Transgender inmate at Minnesota men's prison sues for discrimination
Despite the state of Minnesota recognizing Christina Lusk as a woman, the state corrections department placed her in a men’s prison, exposing her to discrimination and harassment, according to a lawsuit filed this week by a Minnesota gender equity nonprofit.
MOOSE LAKE, Minn. — A transgender woman incarcerated in a Minnesota men’s prison has filed a lawsuit accusing the state corrections department of discrimination and violation of state human rights law.
Christina Lusk, a 56-year-old serving a sentence for drug possession at the Moose Lake Correctional Facility is “socially, medically, and legally” female but is not recognized as such by the Minnesota Department of Corrections, advocacy group Gender Justice said in a lawsuit filed on Lusk’s behalf. Lusk has told prison officials her placement in dormitory housing at the prison puts her “direct line of fire for violence" and that she feels unsafe.
Despite the state of Minnesota recognizing Lusk as a woman, the state corrections department placed her in a men’s prison, exposing her to discrimination and harassment, the lawsuit said.
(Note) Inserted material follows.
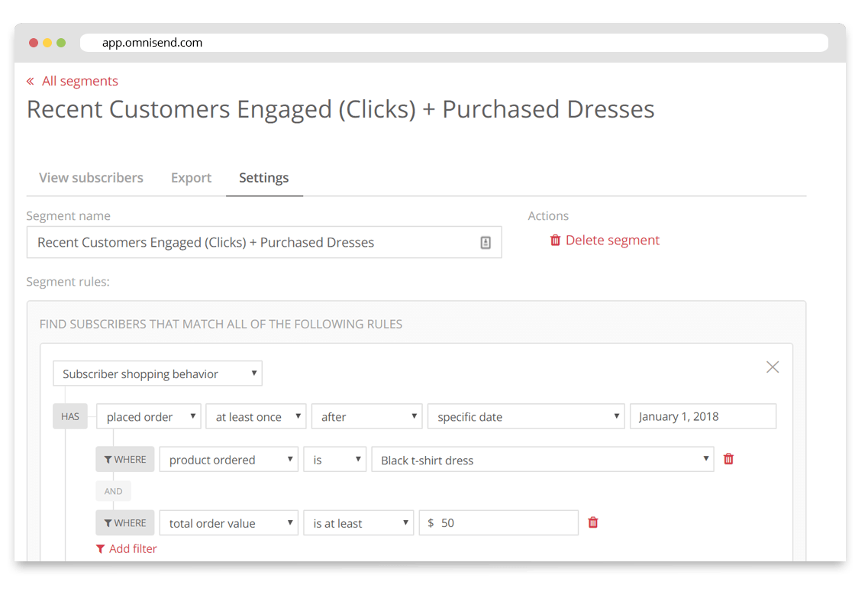Open Subscriber shopping behavior dropdown
The image size is (868, 598).
[x=157, y=373]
Officials declined Lusk’s request to be placed at the women’s prison in Shakopee, a decision Gender Justice said the corrections department made based on genitalia rather than legal or medical criteria.
"Denial of health care, failure to house transgender people in the appropriate facilities, and misgendering transgender people in state custody is dehumanizing and degrading," Gender Justice said in announcing the lawsuit filed Monday, June 6, in Ramsey County District Court.
Lusk was designated male at birth, and started hormone replacement therapy after coming out as transgender in 2008, according to the lawsuit. She changed her name in 2018 and was consulting with doctors about gender-affirming surgery around the time of her 2019 arrest.
The corrections department's transgender committee recommended she be placed at Moose Lake in single-cell or dormitory housing and be able to shower alone. At certain points, she was housed with as many as seven men, the lawsuit said. She filed a complaint with the Minnesota Department of Human Rights in 2020.
While incarcerated, Lusk has sought gender-affirming surgery but corrections officials have denied her request to receive it while incarcerated, despite the fact that doctors had approved her for the procedure before she went to prison, according to the lawsuit. Lusk is set to be released in 2024.
The corrections department making decisions on where to hold Lusk and denying her gender-affirming surgery is unconstitutional and violates the Minnesota Human Rights Act, Gender Justice argues in their lawsuit, which seeks damages and for Lusk to be treated as a woman by the state prison system.
In a statement, the Minnesota Department of Corrections said it is "committed to ensuring the safety and well-being of transgender incarcerated individuals" and explained it considers accommodations for transgender prisoners on a case-by-case basis. The department said it screens transgender individuals upon entry to the prison system for potential vulnerability to sexual assault, as well as medical and mental health issues. The department did not offer comment specific to Lusk's case.